Ahora, tras la recuperación de la actividad sólita, es claro que el esplín resulta una salida elegante y bien literaria ante la proximidad de la oficina, del compañero, de los exámenes, de la cuenta de gastos, y cualquiera de los habitantes de nuestras ciudades está en su derecho de abandonarse a él y componer mohines de fastidio que resulten creíbles y apreciables. El desánimo sería así la respuesta a los compromisos más enojosos y, entonces, quien a él recurra debe practicarlo con convicción y con el atuendo adecuado: buenas ojeras, tristes y profundas como la laguna Estigia, barba crecida y apta para acometer, cabello abandonado a su pringosa suerte... El practicante del esplín debe dar pues una imagen lograda de un hastío preciso y linfático, también de una hipocondría meritoria y perfilada pero, sobre todo, debe estar dispuesto a anunciar su suicidio sin dengues ni excusas.

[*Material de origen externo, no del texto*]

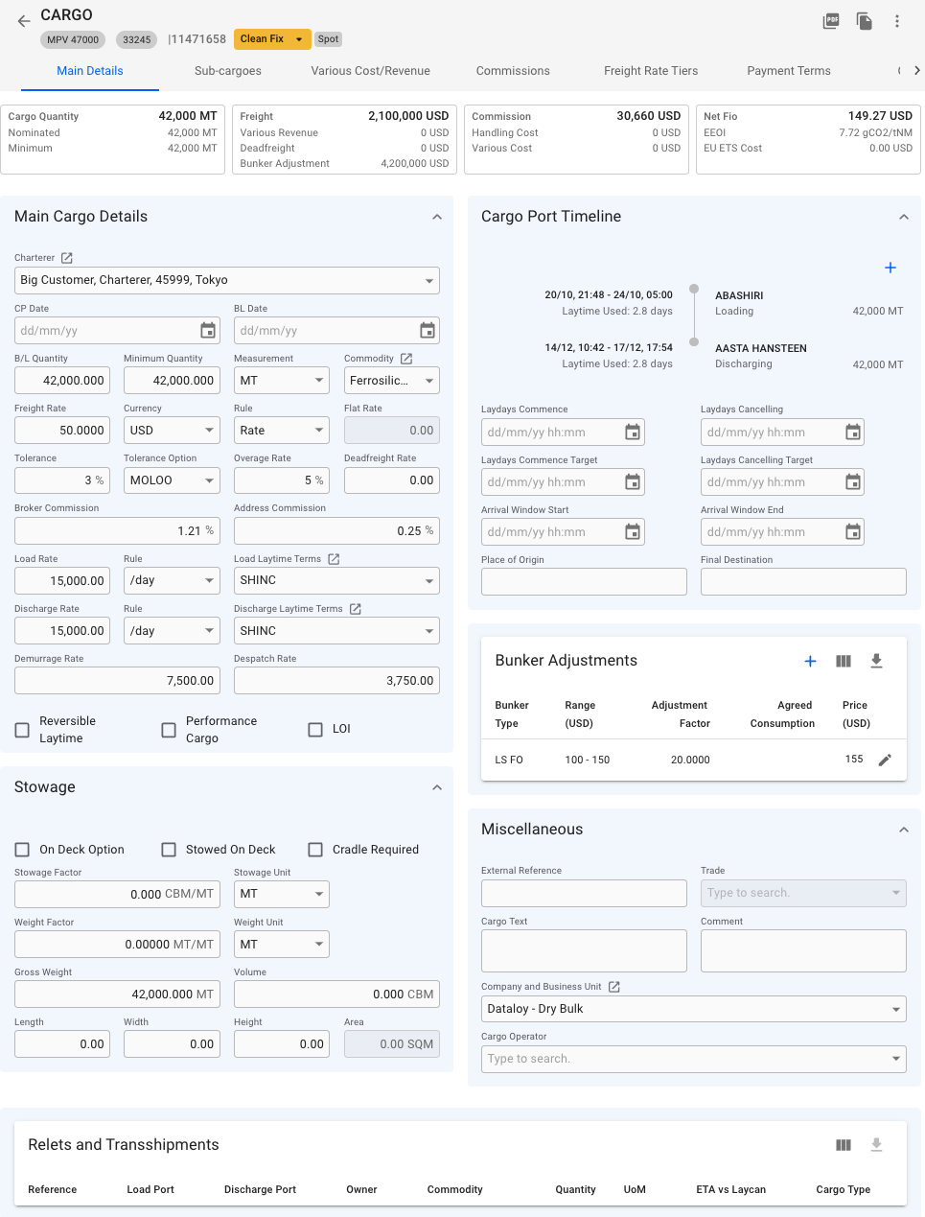Enable the Reversible Laytime checkbox

22,730
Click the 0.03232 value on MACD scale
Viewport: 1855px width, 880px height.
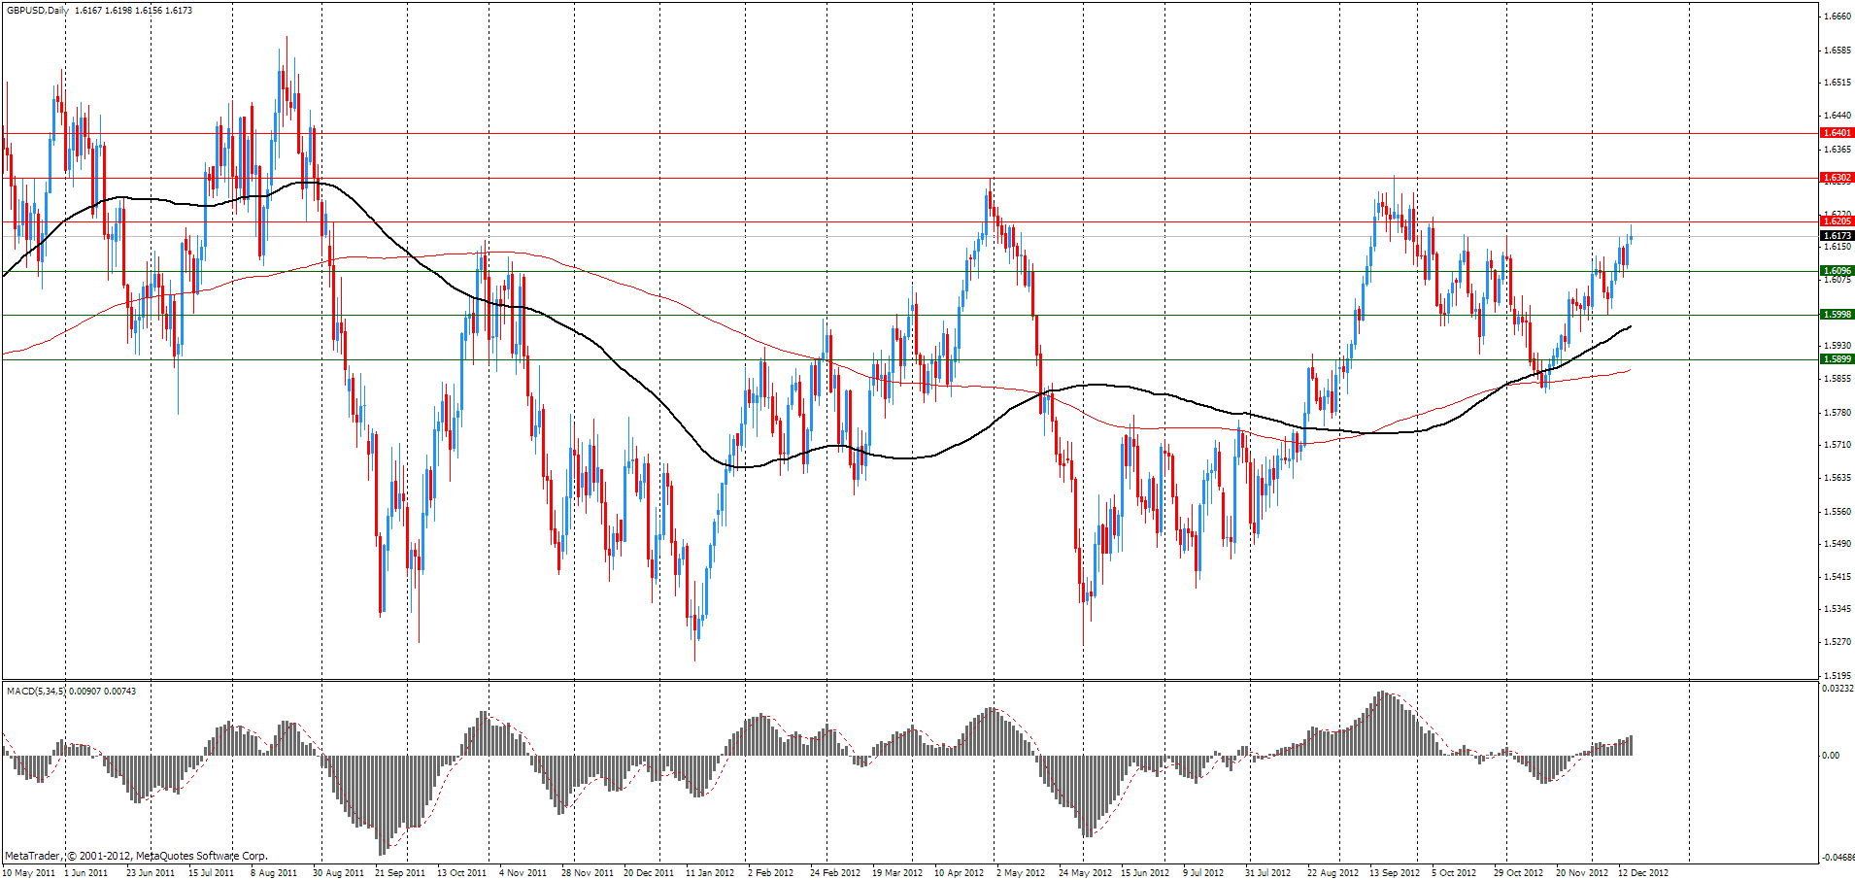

Ahora bien, creo que quien pueda subir a una montaña en los Picos de Europa o acercarse al lago de Sanabria o comerse un lechazo acompañado de unos vasos de vino de la Ribera o del Bierzo o simplemente tomarse unas pastas de las clarisas de Carrión de los Condes merece el máximo castigo si se abandona a ese esplín que acabo de describir. Quien puede deleitarse así, de este modo sencillo, por muy cruel que sea la oficina en la que se encuentre aherrojado, debe encarar este mes de septiembre con un optimismo sosegado pero deleitoso. Es decir, con el ánimo decidido a tender una emboscada certera al esplín.